I can definitely relate to the self-deprecating way of classifying oneself as a "rare Californian hockey fan." I'm still waiting for the day when the joke that "There are only 17,496 hockey fans in the Bay Area" is nowhere even close to relevant anymore [Thanks a lot KNBR]. As to the hockey nativist outlook, I feel those people are basically just looking to use non-traditional markets as scapegoats for the economic failures of the NHL. They probably blame sunbelt teams for the lockout, shootout, and OTL pity points too. If they had their way, they would still be basking in the glory days of a 6-team "National" Hockey League. Thanks for a great read.

Pizzle
Pizzle

This is an amazing article. Well written and expressed all of the feelings I have being a Sharks fan. One day everyone will recognize that the Sharks fans and Californian hockey fans are a die-hard bunch rivaling those in other parts of the country. Unfortunately it may only come when we win the cup. Until then... We ARE the loudest fans in the NHL. We DO know hockey and know it well. We do love our players and the sport in general. East Coast biased be damned!

Barry
Barry

About the Vs. broadcast lineup, Vs. is owned by Comcast which is an east coast based cable company. I agree that NBC is pretty awful when it comes to team variety for their games, but Vs. is a little more spread out. There is still a discrepancy between east and west on their broadcast, but if you cut the US/Canada in half, only 8 or 9 teams (Dallas depending on where your line is drawn) play on the true western part of the continent. Taking that into account, it is probably more of a program scheduling conflict for games scheduled later than 8:00 PM ET than it is a market bias because I can almost guarantee that I could find more Sharks Kings or Ducks fans than I could Predators Canes or Thrashers fans.

J.
J.

Excellent post.
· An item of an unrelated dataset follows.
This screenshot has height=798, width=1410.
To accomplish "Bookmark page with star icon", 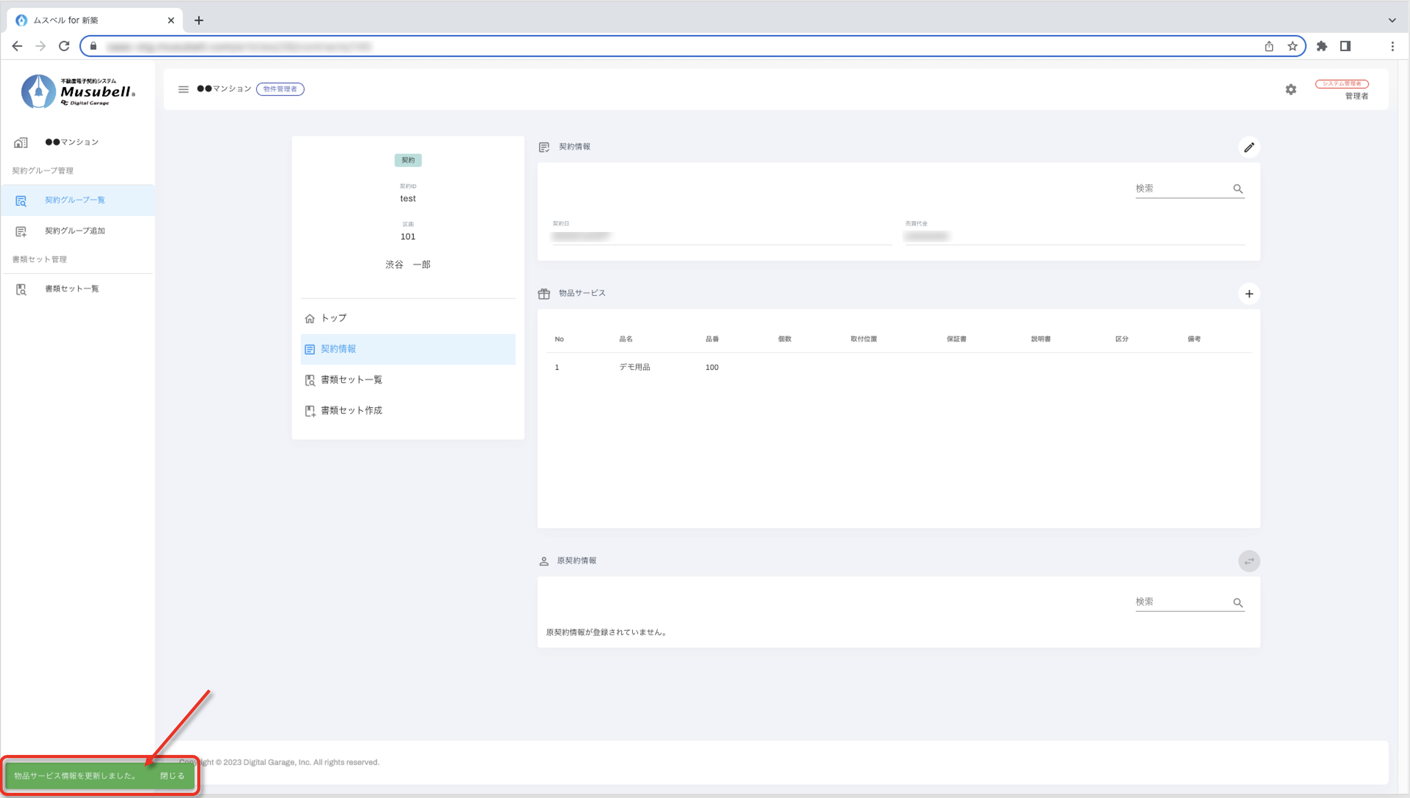I will coord(1292,47).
I think "true hockey fans" in Canada can't reconcile California and hockey because we beat them in the 1960 Winter Olympics at Squaw Valley. I could go on all day about hockey fans in traditional markets whining about "non-traditional" markets having teams. And the following paragraph extrapolates on the hypocracy you mentioned. Back in 1967 when the NHL expanded to the U.S., the Leafs and Canadiens blocked the addition of Vancouver because they didn’t want a third team eating into their TV rights. And again in 1979 the proposed entry into the league of the WHA.’s three Canadian clubs and one U.S. club was blocked by five N.H.L. teams: Montreal, Toronto, Vancouver, Boston and L.A. It took a public boycott in Canada of Molson’s products to force the Habs to change their vote and allow Edmonton, Winnipeg and Quebec in. On a personal note, I started playing hockey as a teenager in the D.C. area because I fell in love with the Caps. I had to go out and buy all the equipment with lawn-mowing money and I continue playing to this day almost 20 years later. I wasn't predisiposed to the sport so I didn't have the good fortune of having my parents place me into a mite league at age 6. If that isn't love for a sport, than what is? I won't hear these people North of the border say they love and deserve the sport more than I do. The one thing I've never understood about "hockey fan" is that they'll berate you for not thinking hockey is the greatest sport on the planet, and then they'll whine and cry when a city outside of a traditional market gets a team or has success.

idunno723
idunno723

This article is this awesome: [.............................................................................] I mean it's really, really good. Strangely it makes me hate the East Coast with a passion. Someday I'm going to make a TV network and magazine incredibly biased to the West Coast. For the meantime though let's enjoy the (tiny and very little) advantages of the West Coast. Something about San Jose feels awesome on how great of a hockey city it is, yet no one really knows. I must mention again though, this article brilliant.